In addition to Ann Coulter bashing. . .

the current issue of the Weekly Standard also features two important articles about gay marriage. The first is by Maggie Gallagher. The second is by Stanley Kurtz. Kurtz argues that gay marriage is a point on a “slippery slope” that will lead to the end of marriage. Gallagher sees no slippery slope, just an abyss. While their metaphors may be at odds, their conclusions are not.

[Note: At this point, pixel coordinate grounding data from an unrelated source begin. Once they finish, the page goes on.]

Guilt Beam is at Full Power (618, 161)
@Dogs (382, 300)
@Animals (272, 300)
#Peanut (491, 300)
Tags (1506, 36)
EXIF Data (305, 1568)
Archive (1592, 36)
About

Here is Gallager: “Marriage is the fundamental, cross-cultural institution for bridging the male-female divide so that children have loving, committed mothers and fathers. Marriage is inherently normative: It is about holding out a certain kind of relationship as a social ideal, especially when there are children involved. Marriage is not simply an artifact of law; neither is it a mere delivery mechanism for a set of legal benefits that might as well be shared more broadly. The laws of marriage do not create marriage, but in societies ruled by law they help trace the boundaries and sustain the public meanings of marriage. In other words, while individuals freely choose to enter marriage, society upholds the marriage option, formalizes its definition, and surrounds it with norms and reinforcements, so we can raise boys and girls who aspire to become the kind of men and women who can make successful marriages. Without this shared, public aspect, perpetuated generation after generation, marriage becomes what its critics say it is: a mere contract, a vessel with no particular content, one of a menu of sexual lifestyles, of no fundamental importance to anyone outside a given relationship. . . .The problem with endorsing gay marriage is not that it would allow a handful of people to choose alternative family forms, but that it would require society at large to gut marriage of its central presumptions about family in order to accommodate a few adults’ desires.”
Here is Kurtz: “Marriage is a critical social institution. Stable families depend on it. Society depends on stable families. Up to now, with all the changes in marriage, the one thing we’ve been sure of is that marriage means monogamy. Gay marriage will break that connection. It will do this by itself, and by leading to polygamy and polyamory. What lies beyond gay marriage is no marriage at all.”